How do you see what's inside an Egyptian pyramid without taking it apart or even "drilling the slightest opening?" With infrared thermography, 3D scans with lasers and drones, and cosmic-ray detectors, scientists said Sunday at a press conference.
Forbes translates the latter technology: Scientists will study "how the cosmic rays that continually zap our planet skitter through the stones." The scanning—which will take scientists several yards deep into the structures—will start at the Bent Pyramid at Dashour, chosen to be first "due to its distinguished and unique architectural design and because it is the first attempt at pyramid construction that has not been carefully studied," Mamdouh Eldamaty, Egypt's antiquities minister, tells Ahram Online of the roughly 4,600-year-old pyramid The scanning will then continue at the Red Pyramid and the two grand Giza pyramids of Cheops and Chephren, the AP reports.
Cheops, also known as Khufu, is the last of the Seven Wonders of the Ancient World still standing, per the Scan Pyramids project site. Thought to be about 480 feet in height originally, History.com notes "it took modern man until the 19th century to build a taller structure" than Khufu.

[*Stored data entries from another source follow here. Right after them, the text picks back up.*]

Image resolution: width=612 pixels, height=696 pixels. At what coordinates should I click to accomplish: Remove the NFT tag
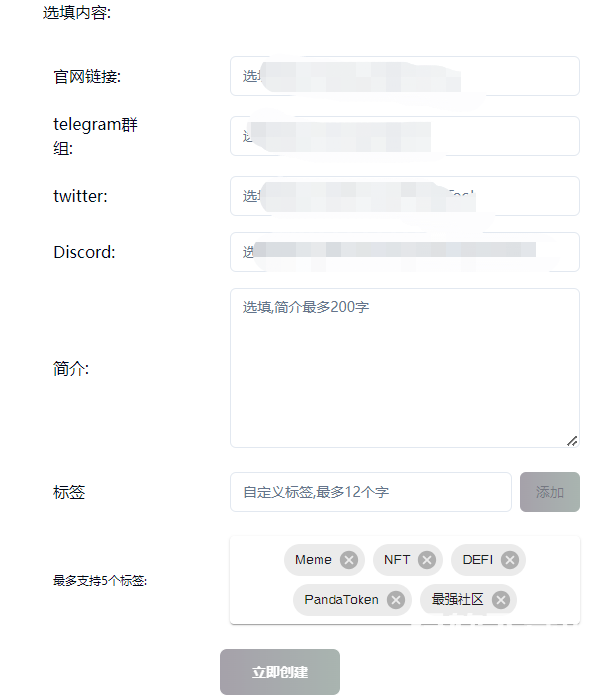pos(427,560)
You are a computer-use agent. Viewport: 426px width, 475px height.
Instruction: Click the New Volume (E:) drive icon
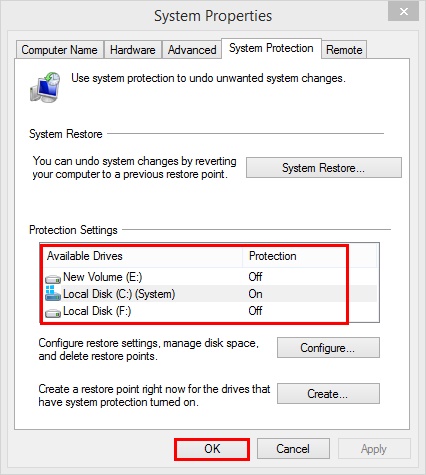point(53,278)
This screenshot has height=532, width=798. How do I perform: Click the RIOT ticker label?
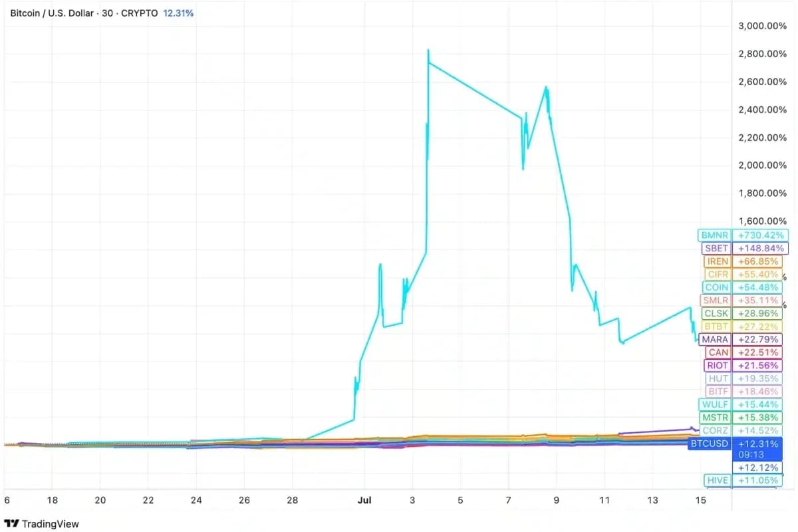(x=718, y=365)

Scientists have used such cosmic-ray techniques before to scan nuclear reactors ruined at Japan's Fukushima site and to peer inside ancient pyramids in Belize and Mexico.
In fact, scientists "looked for the cosmic-ray signature" of chambers tucked away in the Pyramid of Chephren in the 1960s, says Forbes, "but scanning technologies have gone through a quantum leap since then." The mission begins in November and should last until late 2016.